Anatol Roshko (15 July 1923 – 23 January 2017) was a Canadian-born physicist and engineer. He was the Theodore von Kármán Professor of Aeronautics, Emeritus, at the California Institute of Technology, Pasadena, CA.

Roshko is known for his contributions to gas dynamics. He along with H. W. Liepmann is the co-author of the widely used textbook "Elements of Gasdynamics". He has made research contributions to problems of separated flow; bluff-body aerodynamics; structure of turbulent shear flow.

He completed his undergraduate education at the University of Alberta with a B.Sc. degree in Engineering Physics, in 1945, received the M.Sc. degree from Caltech in 1947 and the Ph.D. in 1952. Most of his academic career has been at Caltech, where he was the Theodore von Karman Professor of Aeronautics, Emeritus at the time of his death. He was also a member of the National Academy of Engineering; a Fellow of the American Institute of Aeronautics and Astronautics, the American Physical Society, the American Academy of Arts and Sciences and an Honorary Fellow of the Indian Academy of Sciences. Roshko received Fluid Dynamics Prize by the American Physical Society (APS) in 1987.  He was also awarded the Timoshenko Medal in 1999.

========

Reproduce the biography of Anatol Roshko verbatim, starting at "Anatol Roshko (15" and ending at "Technology, Pasadena, CA.". The listing that follows was drawn from a separate source.

=== Supplied data ===
========

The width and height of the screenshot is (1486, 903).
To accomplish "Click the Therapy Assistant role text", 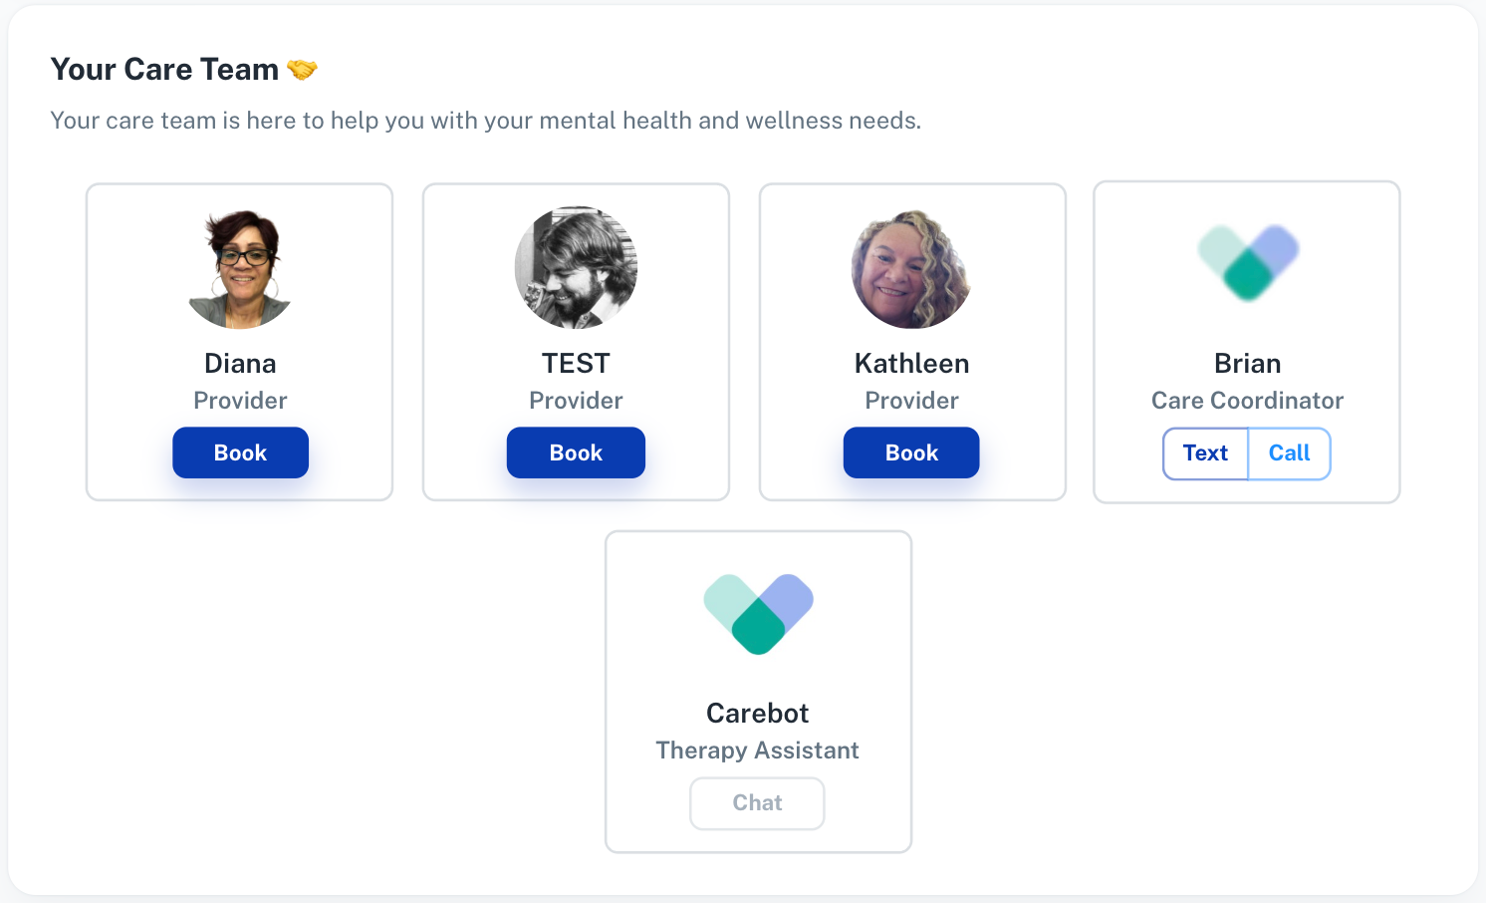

========

=== Solution for this exercise ===
Anatol Roshko (15 July 1923 – 23 January 2017) was a Canadian-born physicist and engineer. He was the Theodore von Kármán Professor of Aeronautics, Emeritus, at the California Institute of Technology, Pasadena, CA.